• [ACTION ITEM] Set down the lines of the records that run from the line containing "This screenshot has height=484, width=601." through the line containing "coordinates (443, 234).", both included, copying each one precisely.

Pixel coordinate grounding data
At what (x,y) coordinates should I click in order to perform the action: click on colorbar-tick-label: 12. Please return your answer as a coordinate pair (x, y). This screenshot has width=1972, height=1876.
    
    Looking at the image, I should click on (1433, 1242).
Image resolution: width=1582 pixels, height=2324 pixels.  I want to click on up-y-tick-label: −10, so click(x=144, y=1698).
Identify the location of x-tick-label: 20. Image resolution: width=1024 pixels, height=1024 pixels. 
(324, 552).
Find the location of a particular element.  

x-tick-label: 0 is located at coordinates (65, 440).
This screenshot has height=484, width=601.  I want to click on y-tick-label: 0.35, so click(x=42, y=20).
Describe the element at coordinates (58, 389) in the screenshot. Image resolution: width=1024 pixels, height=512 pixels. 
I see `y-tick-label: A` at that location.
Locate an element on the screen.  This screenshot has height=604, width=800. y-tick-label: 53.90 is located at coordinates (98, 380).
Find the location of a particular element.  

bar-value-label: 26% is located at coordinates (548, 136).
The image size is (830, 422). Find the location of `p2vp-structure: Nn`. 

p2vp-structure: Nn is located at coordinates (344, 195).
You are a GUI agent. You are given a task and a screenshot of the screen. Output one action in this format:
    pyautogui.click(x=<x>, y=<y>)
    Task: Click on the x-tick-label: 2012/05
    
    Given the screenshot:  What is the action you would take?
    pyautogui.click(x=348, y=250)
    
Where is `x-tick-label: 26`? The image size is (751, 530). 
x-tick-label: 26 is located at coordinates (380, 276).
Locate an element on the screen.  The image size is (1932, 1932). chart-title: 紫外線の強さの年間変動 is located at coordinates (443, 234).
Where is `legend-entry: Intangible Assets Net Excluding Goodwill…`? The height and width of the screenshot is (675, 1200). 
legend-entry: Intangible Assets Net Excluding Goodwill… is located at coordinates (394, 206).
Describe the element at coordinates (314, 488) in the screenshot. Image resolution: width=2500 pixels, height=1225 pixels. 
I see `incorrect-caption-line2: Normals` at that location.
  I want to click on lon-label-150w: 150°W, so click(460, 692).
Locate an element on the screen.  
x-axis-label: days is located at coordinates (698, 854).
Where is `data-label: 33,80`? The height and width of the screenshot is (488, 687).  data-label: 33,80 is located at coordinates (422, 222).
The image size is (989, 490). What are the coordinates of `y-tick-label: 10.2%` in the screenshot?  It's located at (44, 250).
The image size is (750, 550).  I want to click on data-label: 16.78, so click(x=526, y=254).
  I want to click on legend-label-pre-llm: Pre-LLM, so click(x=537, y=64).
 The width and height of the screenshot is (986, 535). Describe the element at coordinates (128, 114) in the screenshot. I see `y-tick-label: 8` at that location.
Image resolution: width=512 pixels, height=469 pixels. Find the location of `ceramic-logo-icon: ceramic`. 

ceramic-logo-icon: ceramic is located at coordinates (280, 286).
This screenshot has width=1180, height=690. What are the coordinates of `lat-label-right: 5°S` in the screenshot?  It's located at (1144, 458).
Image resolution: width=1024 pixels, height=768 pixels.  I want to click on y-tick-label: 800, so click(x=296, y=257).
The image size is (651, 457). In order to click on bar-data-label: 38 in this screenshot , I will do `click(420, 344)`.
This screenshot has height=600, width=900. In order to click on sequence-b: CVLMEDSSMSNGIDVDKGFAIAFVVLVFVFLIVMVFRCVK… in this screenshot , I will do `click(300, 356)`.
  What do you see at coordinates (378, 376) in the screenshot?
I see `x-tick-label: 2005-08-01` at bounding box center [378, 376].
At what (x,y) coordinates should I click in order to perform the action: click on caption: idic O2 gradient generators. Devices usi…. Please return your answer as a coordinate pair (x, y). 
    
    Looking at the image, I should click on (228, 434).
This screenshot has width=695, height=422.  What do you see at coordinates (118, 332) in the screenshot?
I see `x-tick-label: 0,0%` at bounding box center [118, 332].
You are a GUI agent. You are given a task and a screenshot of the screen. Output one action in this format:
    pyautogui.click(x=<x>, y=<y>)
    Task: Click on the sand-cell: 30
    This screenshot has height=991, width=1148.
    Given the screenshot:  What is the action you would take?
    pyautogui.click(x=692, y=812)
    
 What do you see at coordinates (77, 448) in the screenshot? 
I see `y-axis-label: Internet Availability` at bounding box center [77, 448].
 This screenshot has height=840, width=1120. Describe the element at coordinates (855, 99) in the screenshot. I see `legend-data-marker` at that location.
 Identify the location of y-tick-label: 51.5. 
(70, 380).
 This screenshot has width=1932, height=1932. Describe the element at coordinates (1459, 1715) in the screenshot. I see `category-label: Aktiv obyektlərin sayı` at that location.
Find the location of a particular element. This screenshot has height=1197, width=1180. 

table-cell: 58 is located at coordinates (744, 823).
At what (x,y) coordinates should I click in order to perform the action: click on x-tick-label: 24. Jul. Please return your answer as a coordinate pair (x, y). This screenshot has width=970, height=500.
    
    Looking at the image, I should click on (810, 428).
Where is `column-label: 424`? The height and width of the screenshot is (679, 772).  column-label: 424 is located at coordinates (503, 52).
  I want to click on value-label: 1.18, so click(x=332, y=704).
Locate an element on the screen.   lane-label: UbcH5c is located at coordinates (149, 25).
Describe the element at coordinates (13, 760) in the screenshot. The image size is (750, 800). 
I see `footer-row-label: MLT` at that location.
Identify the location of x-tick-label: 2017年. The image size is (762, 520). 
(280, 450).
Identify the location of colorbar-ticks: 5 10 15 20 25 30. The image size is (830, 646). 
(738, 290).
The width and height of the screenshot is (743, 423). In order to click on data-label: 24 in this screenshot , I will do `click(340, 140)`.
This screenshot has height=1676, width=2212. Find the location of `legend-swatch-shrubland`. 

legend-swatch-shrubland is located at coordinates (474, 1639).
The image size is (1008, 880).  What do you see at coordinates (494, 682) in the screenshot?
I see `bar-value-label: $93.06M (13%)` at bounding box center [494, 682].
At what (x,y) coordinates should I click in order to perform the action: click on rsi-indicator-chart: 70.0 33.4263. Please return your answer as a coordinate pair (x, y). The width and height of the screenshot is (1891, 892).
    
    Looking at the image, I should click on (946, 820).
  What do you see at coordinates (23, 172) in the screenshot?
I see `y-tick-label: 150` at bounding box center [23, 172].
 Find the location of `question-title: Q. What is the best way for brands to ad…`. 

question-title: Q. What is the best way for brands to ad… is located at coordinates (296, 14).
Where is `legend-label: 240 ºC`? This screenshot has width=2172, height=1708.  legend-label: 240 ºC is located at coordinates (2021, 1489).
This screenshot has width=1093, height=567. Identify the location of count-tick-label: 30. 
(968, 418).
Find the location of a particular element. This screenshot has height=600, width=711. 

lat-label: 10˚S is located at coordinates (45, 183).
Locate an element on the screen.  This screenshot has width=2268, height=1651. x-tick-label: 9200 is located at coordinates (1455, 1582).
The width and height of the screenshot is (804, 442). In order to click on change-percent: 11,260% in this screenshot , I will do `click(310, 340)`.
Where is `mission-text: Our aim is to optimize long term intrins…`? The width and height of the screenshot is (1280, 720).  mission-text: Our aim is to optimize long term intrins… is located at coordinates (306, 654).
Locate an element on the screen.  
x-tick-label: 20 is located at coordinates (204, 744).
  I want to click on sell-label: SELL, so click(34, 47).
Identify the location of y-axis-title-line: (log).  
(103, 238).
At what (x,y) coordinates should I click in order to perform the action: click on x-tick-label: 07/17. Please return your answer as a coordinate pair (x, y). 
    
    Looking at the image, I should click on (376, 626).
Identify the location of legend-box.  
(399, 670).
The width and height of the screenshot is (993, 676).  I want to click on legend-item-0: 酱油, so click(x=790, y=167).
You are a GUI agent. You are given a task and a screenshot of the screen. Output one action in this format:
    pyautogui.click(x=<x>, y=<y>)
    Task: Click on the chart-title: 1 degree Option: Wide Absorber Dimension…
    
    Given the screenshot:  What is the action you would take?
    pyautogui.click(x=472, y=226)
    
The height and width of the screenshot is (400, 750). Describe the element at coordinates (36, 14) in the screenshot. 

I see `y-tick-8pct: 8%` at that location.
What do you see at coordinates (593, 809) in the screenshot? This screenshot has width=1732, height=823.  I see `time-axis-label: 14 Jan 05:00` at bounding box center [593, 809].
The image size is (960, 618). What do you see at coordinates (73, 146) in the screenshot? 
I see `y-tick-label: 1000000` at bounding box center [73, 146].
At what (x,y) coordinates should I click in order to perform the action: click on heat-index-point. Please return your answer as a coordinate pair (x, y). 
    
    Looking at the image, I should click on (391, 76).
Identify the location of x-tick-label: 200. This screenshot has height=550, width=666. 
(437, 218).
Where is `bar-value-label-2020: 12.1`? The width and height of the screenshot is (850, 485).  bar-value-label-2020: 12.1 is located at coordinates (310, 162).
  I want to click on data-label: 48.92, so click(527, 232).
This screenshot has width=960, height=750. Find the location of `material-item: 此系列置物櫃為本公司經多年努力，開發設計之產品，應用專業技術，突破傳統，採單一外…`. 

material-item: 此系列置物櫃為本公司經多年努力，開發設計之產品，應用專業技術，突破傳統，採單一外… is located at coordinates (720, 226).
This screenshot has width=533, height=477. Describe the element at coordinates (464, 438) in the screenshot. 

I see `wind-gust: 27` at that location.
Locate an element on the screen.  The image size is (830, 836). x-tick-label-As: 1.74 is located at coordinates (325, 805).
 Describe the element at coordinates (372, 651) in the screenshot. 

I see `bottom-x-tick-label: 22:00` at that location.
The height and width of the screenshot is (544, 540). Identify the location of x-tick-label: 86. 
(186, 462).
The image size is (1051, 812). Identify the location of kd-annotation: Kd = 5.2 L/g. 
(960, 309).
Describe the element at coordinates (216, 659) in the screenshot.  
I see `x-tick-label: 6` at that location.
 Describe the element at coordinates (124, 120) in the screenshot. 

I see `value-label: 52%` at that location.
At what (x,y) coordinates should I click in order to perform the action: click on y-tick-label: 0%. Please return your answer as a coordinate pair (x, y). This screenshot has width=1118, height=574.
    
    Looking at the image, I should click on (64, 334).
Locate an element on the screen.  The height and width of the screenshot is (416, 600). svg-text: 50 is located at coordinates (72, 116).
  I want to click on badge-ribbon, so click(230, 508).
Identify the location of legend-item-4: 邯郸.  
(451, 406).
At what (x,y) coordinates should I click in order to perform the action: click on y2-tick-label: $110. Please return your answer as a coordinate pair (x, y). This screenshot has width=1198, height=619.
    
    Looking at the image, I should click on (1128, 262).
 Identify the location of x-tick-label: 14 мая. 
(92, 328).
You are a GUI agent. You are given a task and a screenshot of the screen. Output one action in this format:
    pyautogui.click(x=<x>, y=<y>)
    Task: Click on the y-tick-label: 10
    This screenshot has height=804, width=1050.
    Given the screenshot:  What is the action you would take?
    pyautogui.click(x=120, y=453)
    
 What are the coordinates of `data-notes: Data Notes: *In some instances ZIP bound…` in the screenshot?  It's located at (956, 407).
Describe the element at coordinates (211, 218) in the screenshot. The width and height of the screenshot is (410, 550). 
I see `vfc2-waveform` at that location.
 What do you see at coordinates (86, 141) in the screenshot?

• [FINAL ANSWER]
This screenshot has height=484, width=601.  I want to click on y-tick-label: 0.35, so click(x=42, y=20).
Describe the element at coordinates (58, 389) in the screenshot. Image resolution: width=1024 pixels, height=512 pixels. 
I see `y-tick-label: A` at that location.
Locate an element on the screen.  This screenshot has height=604, width=800. y-tick-label: 53.90 is located at coordinates (98, 380).
Find the location of a particular element.  

bar-value-label: 26% is located at coordinates (548, 136).
The image size is (830, 422). Find the location of `p2vp-structure: Nn`. 

p2vp-structure: Nn is located at coordinates (344, 195).
You are a GUI agent. You are given a task and a screenshot of the screen. Output one action in this format:
    pyautogui.click(x=<x>, y=<y>)
    Task: Click on the x-tick-label: 2012/05
    
    Given the screenshot:  What is the action you would take?
    pyautogui.click(x=348, y=250)
    
Where is `x-tick-label: 26`? The image size is (751, 530). 
x-tick-label: 26 is located at coordinates (380, 276).
Locate an element on the screen.  The image size is (1932, 1932). chart-title: 紫外線の強さの年間変動 is located at coordinates (443, 234).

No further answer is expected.